Em todo o caso, as longuíssimas análises feitas pela ERC parecem, aliás, uma tentativa de esconder as diferenças brutais na cobertura entre a RTP e as suas concorrentes. Aquilo é um amontoado de números e gráficos que somente com um olhar clínico nos apercebemos de algumas diferenças que, na verdade, existiram entre a RTP e as outras televisões, embora não admitidas de uma forma conclusiva pela ERC. Por outro lado, a decisão metodológica da ERC em comparar todas as notícias de Maio a Setembro, as de Agosto e as do período 7 a 13 de Agosto é absurda. Por duas razões. Primeiro, neste ano, embora o tema incêndios tenha estado muito presente na comunicação social, houve uma quantidade significativa de notícias em que o fogo destruidor era o protagonista (por exemplo, foram inumeráveis as reportagens sobre as brigadas da GNR, sobre sapadores, sobre prevenção, etc – temas que têm todo o cabimento serem feitas pelo teor pedagógico, mas que não deveriam ser usadas como dados estatísticos para avaliar a cobertura aos incêndios propriamente ditos). Segundo, este ano tivemos apenas um período crítico de incêndios (primeira quinzena de Agosto; aliás, que serviu de base às denúncias e análises de ECT), em que ardeu cerca de 2/3 da área deste ano. Quanto muito, para além deste período da primeira quinzena, poder-se-ia incluir a abordagem que se fez ao incêndio que matou cinco bombeiros na Guarda em 9 de Julho (e aqui, recordo-me bem, a RTP foi a única televisão que não fez este acontecimento como tema de abertura do seu noticiário).

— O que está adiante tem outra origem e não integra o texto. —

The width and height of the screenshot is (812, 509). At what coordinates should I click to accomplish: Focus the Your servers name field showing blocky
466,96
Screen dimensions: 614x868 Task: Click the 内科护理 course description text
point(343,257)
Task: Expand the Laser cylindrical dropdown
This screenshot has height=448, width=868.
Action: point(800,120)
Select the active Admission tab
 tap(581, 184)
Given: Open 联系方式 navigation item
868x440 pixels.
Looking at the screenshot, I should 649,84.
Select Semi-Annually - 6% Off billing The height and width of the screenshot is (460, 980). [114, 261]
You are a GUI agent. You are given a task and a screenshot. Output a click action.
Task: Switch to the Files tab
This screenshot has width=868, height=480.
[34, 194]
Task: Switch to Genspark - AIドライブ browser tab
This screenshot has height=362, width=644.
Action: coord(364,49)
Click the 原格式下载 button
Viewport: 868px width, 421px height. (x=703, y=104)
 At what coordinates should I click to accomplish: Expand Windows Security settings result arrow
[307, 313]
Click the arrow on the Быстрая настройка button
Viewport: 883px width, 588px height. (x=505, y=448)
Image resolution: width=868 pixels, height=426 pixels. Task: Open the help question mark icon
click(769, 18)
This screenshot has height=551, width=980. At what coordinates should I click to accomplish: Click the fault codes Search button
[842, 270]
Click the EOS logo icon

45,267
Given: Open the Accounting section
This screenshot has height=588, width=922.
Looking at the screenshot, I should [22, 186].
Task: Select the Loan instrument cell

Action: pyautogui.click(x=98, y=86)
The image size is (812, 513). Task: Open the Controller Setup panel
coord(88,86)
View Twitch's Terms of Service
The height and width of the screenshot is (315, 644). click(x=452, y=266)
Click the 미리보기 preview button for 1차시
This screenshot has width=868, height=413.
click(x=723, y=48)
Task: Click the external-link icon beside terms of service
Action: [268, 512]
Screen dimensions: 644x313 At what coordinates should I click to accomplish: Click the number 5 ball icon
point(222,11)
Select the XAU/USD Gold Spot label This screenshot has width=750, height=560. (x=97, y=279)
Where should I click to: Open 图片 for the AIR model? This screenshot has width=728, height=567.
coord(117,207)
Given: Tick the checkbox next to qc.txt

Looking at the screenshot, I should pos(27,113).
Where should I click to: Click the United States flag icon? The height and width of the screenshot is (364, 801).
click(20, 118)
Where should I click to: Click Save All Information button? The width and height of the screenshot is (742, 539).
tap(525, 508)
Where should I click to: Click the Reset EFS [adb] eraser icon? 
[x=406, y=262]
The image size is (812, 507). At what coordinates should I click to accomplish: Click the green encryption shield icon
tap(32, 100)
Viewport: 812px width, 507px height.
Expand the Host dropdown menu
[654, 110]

Por isso, não se compreende que a ERC não tenha escolhido a primeira quinzena de Agosto para uma das suas análises, preferindo um período mais curto que nem sequer coincide, em toda a sua magnitude, com os dias em que oficialmente se registaram os picos de incêndios.
E foi pena também porque assim se poderia confirmar uma percepção que sempre tive ainda no Verão: a maior diferença na cobertura da Informação da RTP nem foi em relação às concorrentes (embora no período 7-13 de Agosto, a diferença foi, de acordo com dados apresentados no relatório da ERC, de menos uma hora na cobertura de incêndios em comparação com as concorrentes, além de menor tempo das peças e menor destaque no alinhamento), mas sim entre a que era feita na RTP ao fim-de-semana e aos dias da semana. Ou seja, teria sido muito, mas mesmo muito importante, que a ERC tivesse confrontado a forma como era feita a cobertura dos incêndios da RTP em função da pessoa que estava a coordenar. E se se confirmassem as diferenças abissais (e eu acho que existiram) entre a coordenação ao fim-de-semana, então ter-se-ia de questionar a Direcção de Informação sobre os motivos (objectivos ou inconfessáveis) para essas estranhas e comprometedoras diferenças.